Liber Hymnarius Translation?
  • priorstf
    Posts: 460
    Our church has begun First Friday Vespers services. The Schola is using the Liber Hymnarius for an opening Chant each month. In putting together the programs we'd like to include a good English translation, but that seems a bit beyond my HS Latin expertise. Is there a book of translations for these Chants?
  • Kathy
    Posts: 5,510
    Priorstf,

    Are you referring to the hymns? I've translated a few and am interested in doing more. Let me know what you are looking for and maybe I can help.
  • priorstf
    Posts: 460
    At the moment, it's the words to AD II VESPERAS for Doctorum Ecclesiae. (p. 303) The next First Friday is 1 August, St Alphonsus Ligouri, and we'd like to use the correct Vespers song. We'll likely use only the first 2 verses.
  • GavinGavin
    Posts: 2,799
    Prior: Are you looking for singing translations or literal ones? If you're looking for singing translations, many Anglican hymnals such as the 1940 and the New English Hymnal have them.
  • priorstf
    Posts: 460
    Thanks Gavin --

    They need not be exact, but should at least have the gist of what's being sung. The idea is to grdually acclimate participants to the Latin. I'd sneak into one of the Anglican churches but I'm not even sure what to look for!
  • Kathy
    Posts: 5,510
    I'll play with this in the morning--try to have something for you early tomorrow (thurs.) afternoon.
  • I see that Kathy has covered the immediate need of Priorstf, and maybe that's all he or she needed.

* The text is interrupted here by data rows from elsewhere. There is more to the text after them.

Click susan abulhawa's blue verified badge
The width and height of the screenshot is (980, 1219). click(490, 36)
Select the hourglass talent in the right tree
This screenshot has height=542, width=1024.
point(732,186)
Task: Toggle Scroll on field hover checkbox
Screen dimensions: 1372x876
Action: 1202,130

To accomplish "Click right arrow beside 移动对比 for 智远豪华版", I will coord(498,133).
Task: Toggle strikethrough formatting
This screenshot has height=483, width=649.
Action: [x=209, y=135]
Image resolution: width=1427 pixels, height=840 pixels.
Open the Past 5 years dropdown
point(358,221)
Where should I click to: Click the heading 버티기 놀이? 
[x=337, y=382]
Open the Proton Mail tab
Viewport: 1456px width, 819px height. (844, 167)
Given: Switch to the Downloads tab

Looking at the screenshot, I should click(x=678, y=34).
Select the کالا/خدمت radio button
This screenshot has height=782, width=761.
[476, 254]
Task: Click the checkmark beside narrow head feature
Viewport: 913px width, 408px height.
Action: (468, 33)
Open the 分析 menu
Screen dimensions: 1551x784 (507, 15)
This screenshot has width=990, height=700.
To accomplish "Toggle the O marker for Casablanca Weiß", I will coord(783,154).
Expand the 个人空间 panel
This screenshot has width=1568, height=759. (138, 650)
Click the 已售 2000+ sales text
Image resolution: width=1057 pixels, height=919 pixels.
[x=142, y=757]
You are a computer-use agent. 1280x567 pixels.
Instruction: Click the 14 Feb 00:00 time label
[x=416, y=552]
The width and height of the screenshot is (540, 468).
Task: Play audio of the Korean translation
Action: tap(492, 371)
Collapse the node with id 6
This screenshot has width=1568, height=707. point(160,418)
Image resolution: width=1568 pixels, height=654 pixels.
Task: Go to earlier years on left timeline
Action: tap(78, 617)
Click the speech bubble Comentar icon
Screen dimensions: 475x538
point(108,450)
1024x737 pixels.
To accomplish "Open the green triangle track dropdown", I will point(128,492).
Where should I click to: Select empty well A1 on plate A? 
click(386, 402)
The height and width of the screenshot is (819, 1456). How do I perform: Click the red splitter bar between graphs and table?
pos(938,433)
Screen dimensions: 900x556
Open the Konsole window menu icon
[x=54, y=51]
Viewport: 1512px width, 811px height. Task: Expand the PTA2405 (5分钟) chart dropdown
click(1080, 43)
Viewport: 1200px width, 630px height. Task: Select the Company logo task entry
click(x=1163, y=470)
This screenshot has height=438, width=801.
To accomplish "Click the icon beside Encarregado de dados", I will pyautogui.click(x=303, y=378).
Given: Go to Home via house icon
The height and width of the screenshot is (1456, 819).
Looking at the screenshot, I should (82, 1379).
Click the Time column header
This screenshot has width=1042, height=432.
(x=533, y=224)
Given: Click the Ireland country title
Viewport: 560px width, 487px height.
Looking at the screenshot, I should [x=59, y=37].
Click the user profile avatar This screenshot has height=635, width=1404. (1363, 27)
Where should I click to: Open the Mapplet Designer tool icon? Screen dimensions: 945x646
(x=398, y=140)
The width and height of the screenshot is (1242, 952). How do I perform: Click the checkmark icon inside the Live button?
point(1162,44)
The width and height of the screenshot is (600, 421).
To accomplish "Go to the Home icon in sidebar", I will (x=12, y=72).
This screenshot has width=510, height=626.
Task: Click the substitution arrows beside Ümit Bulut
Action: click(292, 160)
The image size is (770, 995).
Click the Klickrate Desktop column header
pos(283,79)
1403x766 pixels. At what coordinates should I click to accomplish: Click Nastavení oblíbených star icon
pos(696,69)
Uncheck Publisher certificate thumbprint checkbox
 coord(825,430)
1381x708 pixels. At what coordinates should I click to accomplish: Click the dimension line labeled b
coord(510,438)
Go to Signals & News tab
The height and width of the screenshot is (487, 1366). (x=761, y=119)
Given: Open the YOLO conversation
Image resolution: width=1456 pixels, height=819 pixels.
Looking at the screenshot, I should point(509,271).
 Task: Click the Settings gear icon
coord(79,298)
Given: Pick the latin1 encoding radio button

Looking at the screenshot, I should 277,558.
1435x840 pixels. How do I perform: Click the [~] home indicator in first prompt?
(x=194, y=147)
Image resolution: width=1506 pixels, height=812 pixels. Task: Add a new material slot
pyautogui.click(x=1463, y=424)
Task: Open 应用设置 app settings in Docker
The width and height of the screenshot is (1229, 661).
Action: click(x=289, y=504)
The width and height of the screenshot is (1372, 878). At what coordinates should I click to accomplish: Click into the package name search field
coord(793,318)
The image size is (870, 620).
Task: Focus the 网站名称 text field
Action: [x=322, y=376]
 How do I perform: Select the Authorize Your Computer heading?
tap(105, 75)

    If anyone else is just looking for someone who has been working with the texts of the Liber Hymnarius, I started a blog about a month ago to do just that. I have started with the Lauds hymns for Ordinary Time and am now into the second week of Vespers hymns. My Latin skills are intermediate at best, but my goal is personal understanding while praying the Breviary in Latin, so sometimes I am content with the "flavor" of the hymn. If I can make it grammatical and translate according to the correct tenses and moods, all the better.

    If anyone else is at kind of at that level in Latin and would enjoy looking at someone else's work and perhaps even offering your own translations, stop over to http://hymnosdebitoscanamus.blogspot.com.
  • Kathy
    Posts: 5,510
    Priorstf,

    I'm sorry, I wasn't able to get to this today because no one was around to check my syntax--which is unfortunately something I always need help with because of my mediocre Latin.

    There's nothing worse than writing a nice hymn translation and then discovering you were all wrong about the meaning of the thing.

    By the way, while I'm glad to do this, it isn't something that I would have chosen to translate myself because it isn't ancient. In the back of the Liber H. there is an alphabetical list by first line titles. The indexer made a note of when the text was written and its authorship (when widely known or ascribed). This text was one of those marked Novus, which means they are modern Latin hymns. That doesn't mean they can't be good, but it's less likely, because they haven't had to stand the test of time like the older hymns have.
  • The Mundelein Psalter has many metrical translations of hymns found in the LH.
  • awruff
    Posts: 94
    Exsultemus: Rejoicing with God in the Hymns of the Roman Breviary by Martin O'Keefe, SJ (Institute of Jesuit Sources) translates every hymn of the 1983 Liber Hymnarius. The translations are not metrical or intended for singing. His style of translation is quite flowery and over-done ("lux" = "light that never sets"), but it does tell you what every hymn text means.
    Fr. Anthony Ruff, OSB
  • priorstf
    Posts: 460
    Kathy - any luck getting your Latinist to look at things yet? I just had 11 more Vespers and/or Morning Prayer programs "granted" to me to prepare. Something is going right in this diocese! (Still no EF, but we're happy to mix mortar whilst we await the bricks.) And thanks for the information about the times of writing. I'd never known the LH was not some ubermanual ating back centuries. I love this learning.